Once the pictures are removed, restate the data below word for word.

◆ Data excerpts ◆
####################

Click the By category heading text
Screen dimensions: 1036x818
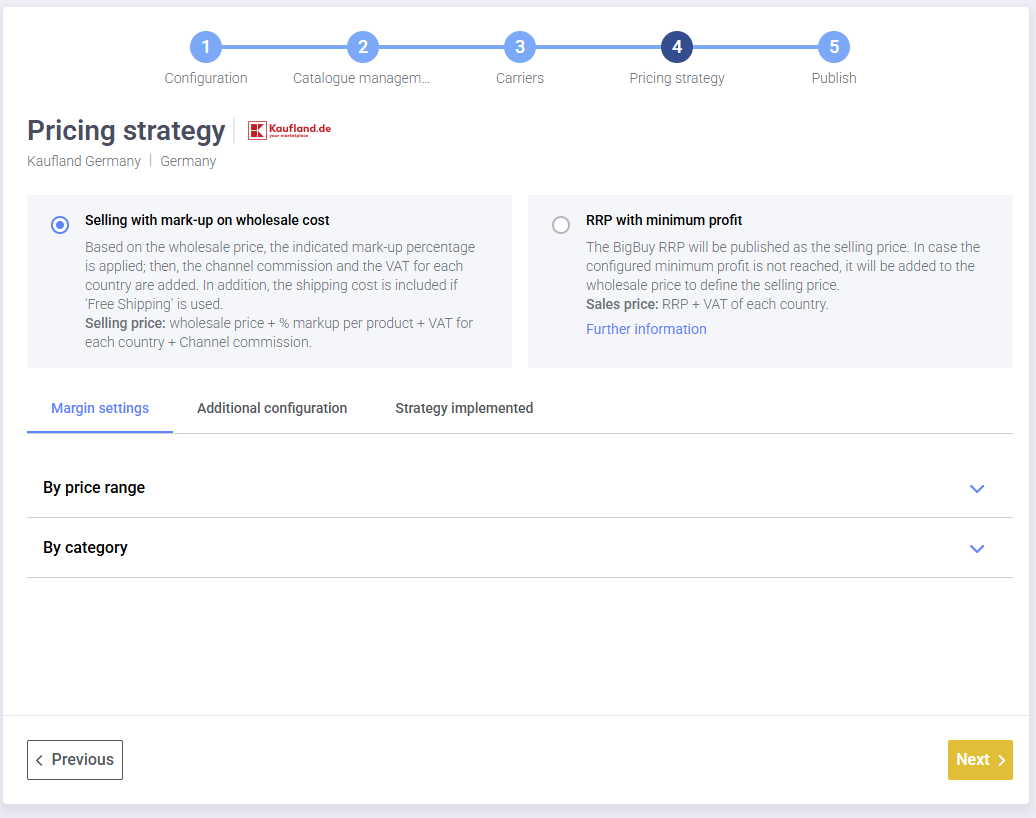pyautogui.click(x=85, y=548)
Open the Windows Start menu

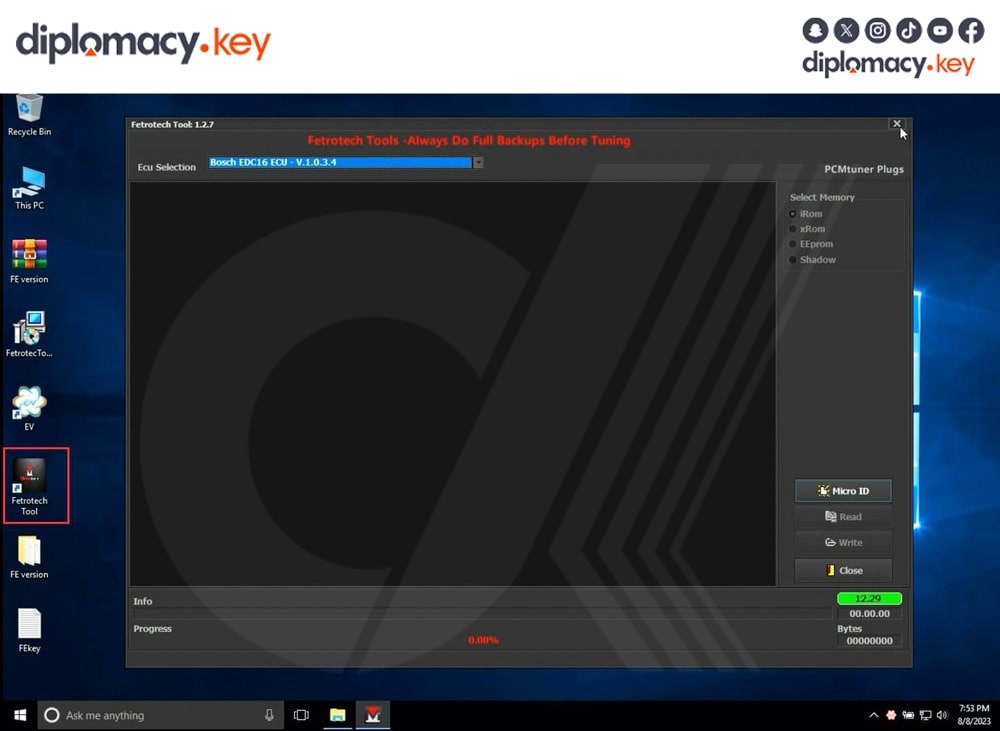[x=19, y=715]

####################

◆ Written answer ◆
Click the By category heading text
Screen dimensions: 1036x818
pyautogui.click(x=85, y=548)
Open the Windows Start menu

[x=19, y=715]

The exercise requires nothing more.